Unsurprisingly, art that engaged the myriad problems caused by the Olympics focused on conversations inside beleaguered communities. In March, Studio-X Rio showed Marc Ohrem-Leclef’s photo series Olympic Favela, portraits of denizens of fourteen communities set to be removed to make way for the Olympic Park and village. (Works from the project are on view at Baxter St in New York through September 3.) Residents hold up emergency flares like an Olympic torch, the symbolic gesture of progress toward the games reversed into an act of protest against the progress of a bulldozer. In his video work v.a. 4598, shown at Casa França-Brasil a few months back, and now circulating online, the Rio-based artist Igor Vidal performs Olympic weightlifting movements amid abandoned houses and ruins of Vila Autódromo favela, which since 2013 has suffered removals and demolitions resulting from the construction of the Olympic Park. Inside the Olympic Park, Adriana Varejão’s design for the aquatic stadium stood out for what it did not say. Among the antiseptically contemporary buildings I passed in the park, the boxy aquatic stadium is draped in a scrim featuring the work Celacanto Provoca Maremoto, a swirling and violent tsunami. One had to acknowledge the chaos in order to enter the normalized atmosphere of an Olympic stadium, and decide which one was the fiction.

At one point I tried to track down the JR installations. I had only seen them in photographs. The only clues to their whereabouts were the landmarks in the official imagery, reprinted in hundreds of news outlets. Based on the location tags of a few Instagrams, I set out to walk along the waterfront of the Guanabara Bay. I somehow ended up almost completely alone, a feat in Rio, on a Botafogo beach clear of tourists. (Guess, those news reports worked.) There I found the best vantage point to see the image of Ali Mohd Younes Idriss, a Sudanese high jumper who did not qualify for this year’s games. He appears outstretched over a building, a likely expensive address; at some angles Rio’s Christ the Redeemer is visible in the background. It was a perfect place to take a picture. It was empty.

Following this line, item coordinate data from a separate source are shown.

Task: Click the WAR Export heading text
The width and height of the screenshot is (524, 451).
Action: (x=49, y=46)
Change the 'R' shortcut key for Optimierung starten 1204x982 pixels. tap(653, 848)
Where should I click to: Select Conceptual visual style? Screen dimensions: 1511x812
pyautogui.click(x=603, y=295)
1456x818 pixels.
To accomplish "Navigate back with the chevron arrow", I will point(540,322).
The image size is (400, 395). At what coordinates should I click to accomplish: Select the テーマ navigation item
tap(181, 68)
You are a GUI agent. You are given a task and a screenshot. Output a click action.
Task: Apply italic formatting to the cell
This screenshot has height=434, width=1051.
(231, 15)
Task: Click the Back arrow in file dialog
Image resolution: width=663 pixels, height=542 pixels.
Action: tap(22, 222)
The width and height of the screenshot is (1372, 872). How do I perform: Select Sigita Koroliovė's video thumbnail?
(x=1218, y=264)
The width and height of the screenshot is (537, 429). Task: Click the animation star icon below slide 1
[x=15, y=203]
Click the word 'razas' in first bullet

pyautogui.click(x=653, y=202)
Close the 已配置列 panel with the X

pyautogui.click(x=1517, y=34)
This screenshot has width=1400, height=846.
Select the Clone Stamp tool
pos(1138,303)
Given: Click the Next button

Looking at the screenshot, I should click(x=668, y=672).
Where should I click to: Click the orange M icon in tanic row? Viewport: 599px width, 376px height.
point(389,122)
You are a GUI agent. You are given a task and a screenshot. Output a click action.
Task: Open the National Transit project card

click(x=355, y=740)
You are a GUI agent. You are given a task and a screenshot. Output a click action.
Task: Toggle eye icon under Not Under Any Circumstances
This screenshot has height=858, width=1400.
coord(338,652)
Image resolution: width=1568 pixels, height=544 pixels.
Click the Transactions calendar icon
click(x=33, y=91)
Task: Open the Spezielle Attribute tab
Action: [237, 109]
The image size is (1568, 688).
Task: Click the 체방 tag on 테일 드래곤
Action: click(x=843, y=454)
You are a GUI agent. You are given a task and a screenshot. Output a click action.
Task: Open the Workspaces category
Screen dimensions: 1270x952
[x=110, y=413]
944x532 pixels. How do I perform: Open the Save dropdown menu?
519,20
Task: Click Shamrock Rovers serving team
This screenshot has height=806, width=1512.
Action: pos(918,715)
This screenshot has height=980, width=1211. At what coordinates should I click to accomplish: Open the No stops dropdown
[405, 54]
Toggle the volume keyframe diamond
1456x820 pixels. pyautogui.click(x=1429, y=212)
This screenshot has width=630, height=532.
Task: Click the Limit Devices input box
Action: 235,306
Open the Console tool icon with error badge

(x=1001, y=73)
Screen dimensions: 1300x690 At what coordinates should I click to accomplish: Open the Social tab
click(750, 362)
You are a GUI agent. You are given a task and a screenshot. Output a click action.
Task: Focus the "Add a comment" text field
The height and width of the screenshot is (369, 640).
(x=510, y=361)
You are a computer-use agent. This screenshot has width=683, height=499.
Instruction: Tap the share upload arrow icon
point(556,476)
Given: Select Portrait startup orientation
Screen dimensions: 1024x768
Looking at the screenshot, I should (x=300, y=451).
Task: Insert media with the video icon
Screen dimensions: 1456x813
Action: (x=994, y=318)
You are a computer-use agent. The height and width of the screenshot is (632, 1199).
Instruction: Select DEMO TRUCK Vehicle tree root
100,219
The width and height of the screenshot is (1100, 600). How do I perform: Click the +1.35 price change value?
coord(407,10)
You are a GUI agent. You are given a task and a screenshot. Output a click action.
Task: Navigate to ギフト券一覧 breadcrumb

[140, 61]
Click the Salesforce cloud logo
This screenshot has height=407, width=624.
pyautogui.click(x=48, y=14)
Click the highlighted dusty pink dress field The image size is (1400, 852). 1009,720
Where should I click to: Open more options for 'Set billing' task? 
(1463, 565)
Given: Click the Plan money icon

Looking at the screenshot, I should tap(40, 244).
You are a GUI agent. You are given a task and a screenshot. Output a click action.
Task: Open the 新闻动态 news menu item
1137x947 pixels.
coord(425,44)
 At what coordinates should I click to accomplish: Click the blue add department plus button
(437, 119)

Two British tourists stopped to ogle, and turned their attention toward the building, asking a Brazilian man about the installation, since there was no signage. He said that because of the terrible political situation in Brazil, people were putting things up everywhere: beyond the official Olympics signage, he might have meant the numerous Fora Temer graffiti, shirts, and banners that popped up in response on Copacabana Beach, walls of the Centro, or even during the Olympics broadcast. Of the high jumper he deemed: “It’s probably propaganda.”

Alexandra Pechman is a writer based in New York.